Chapter: Distributed Systems : Introduction

Distributed systems

A distributed system is a software system in which components located on networked computers communicate and coordinate their actions by passing messages. The components interact with each other in order to achieve a common goal.

Distributed systems

Introduction

Distributed systems Principles

A distributed system consists of a collection of autonomous computers, connected through a network and distribution middleware, which enables computers to coordinate their activities and to share the resources of the system, so that users perceive the system as a single, integrated computing facility.

Centralised System Characteristics

· One component with non-autonomous parts

· Component shared by users all the time

· All resources accessible

· Software runs in a single process

· Single Point of control

· Single Point of failure

Distributed System Characteristics

· Multiple autonomous components

· Components are not shared by all users

· Resources may not be accessible

· Software runs in concurrent processes on different processors

· Multiple Points of control

· Multiple Points of failure

Examples of distributed systems and applications of distributed computing include the following:

· telecommunication networks:

o telephone networks and cellular networks,

o computer networks such as the Internet,

o wireless sensor networks,

o routing algorithms;

· network applications:

o World wide web and peer-to-peer networks,

o massively multiplayer online games and virtual reality communities,

o distributed databases and distributed database management systems,

o network file systems,

o distributed information processing systems such as banking systems and airline reservation systems;

o real-time process control:

o aircraft control systems,

o industrial control systems;

• parallel computation:

§ scientific computing, including cluster computing and grid computing and various volunteer computing projects (see the list of distributed computing projects),

§ distributed rendering in computer graphics.

Common Characteristics

Certain common characteristics can be used to assess distributed systems

o Resource Sharing

o Openness

o Concurrency

o Scalability

o Fault Tolerance

o Transparency

Resource Sharing

o Ability to use any hardware, software or data anywhere in the system.

o Resource manager controls access, provides naming scheme and controls concurrency.

o Resource sharing model (e.g. client/server or object-based) describing how

o resources are provided,

o they are used and

o provider and user interact with each other.

Openness

o Openness is concerned with extensions and improvements of distributed systems.

o Detailed interfaces of components need to be published.

o New components have to be integrated with existing components.

o Differences in data representation of interface types on different processors (of different vendors) have to be resolved.

Concurrency

Components in distributed systems are executed in concurrent processes.

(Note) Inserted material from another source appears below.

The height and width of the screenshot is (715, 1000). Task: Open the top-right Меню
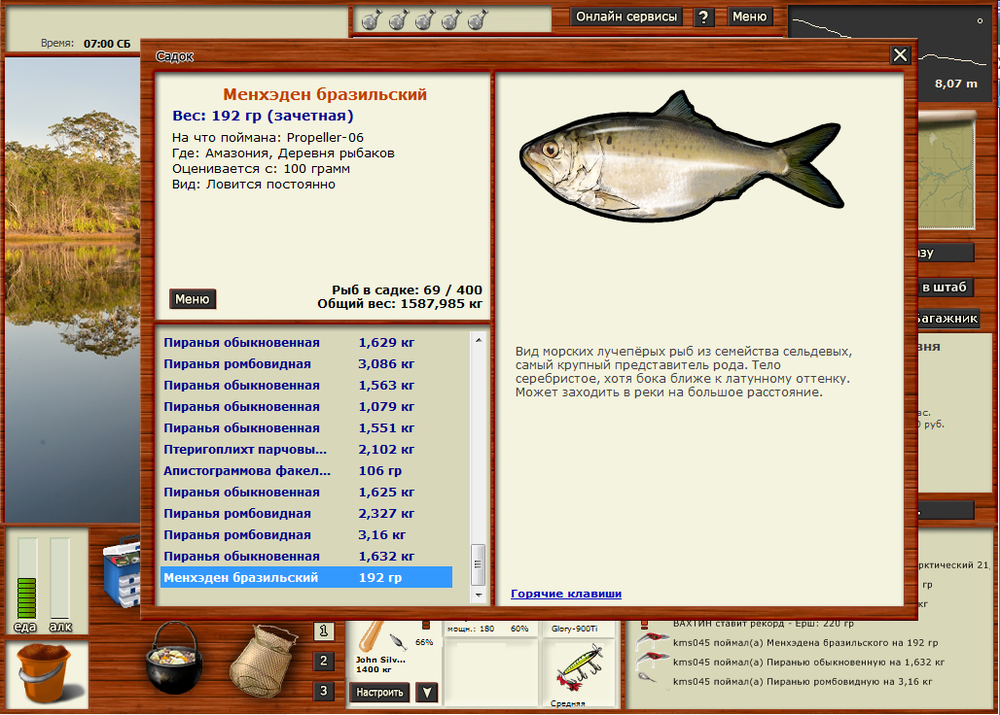click(x=750, y=16)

Components access and update shared resources (e.g. variables, databases, device drivers).

Integrity of the system may be violated if concurrent updates are not coordinated. o Lost updates

Scalability

o Adaption of distributed systems to

o accomodate more users

o respond faster (this is the hard one)

o Usually done by adding more and/or faster processors.

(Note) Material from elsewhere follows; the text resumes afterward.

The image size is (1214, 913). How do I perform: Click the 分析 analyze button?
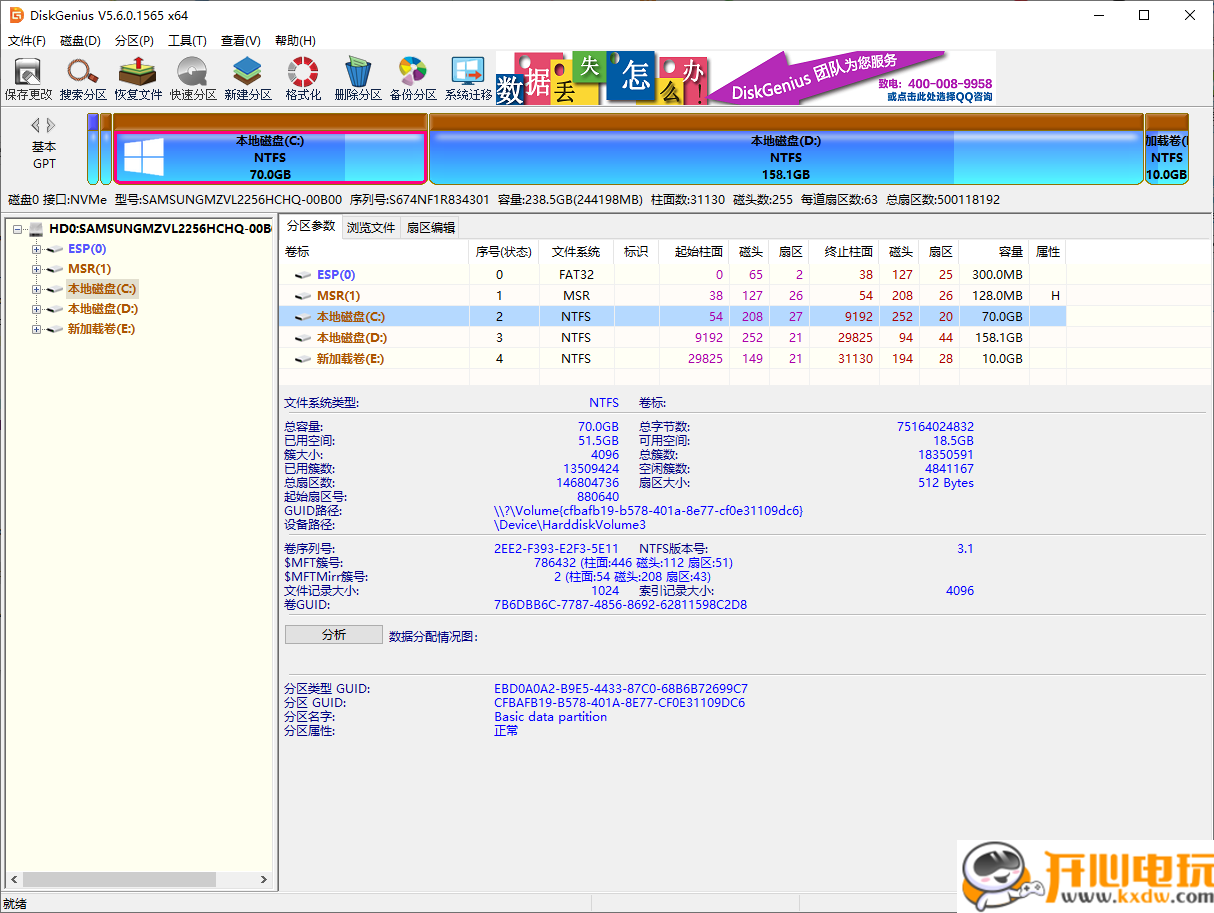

o Components should not need to be changed when scale of a system increases.

o Design components to be scalable

Fault Tolerance

Hardware, software and networks fail!

o Distributed systems must maintain availability even at low levels of hardware/software/network reliability.

o Fault tolerance is achieved by

o recovery

o redundancy

Transparency

o Distributed systems should be perceived by users and application programmers as a whole rather than as a collection of cooperating components.

o Transparency has different dimensions that were identified by ANSA.

o These represent various properties that distributed systems should have.

Access Transparency

Enables local and remote information objects to be accessed using identical operations.

o Example: File system operations in NFS.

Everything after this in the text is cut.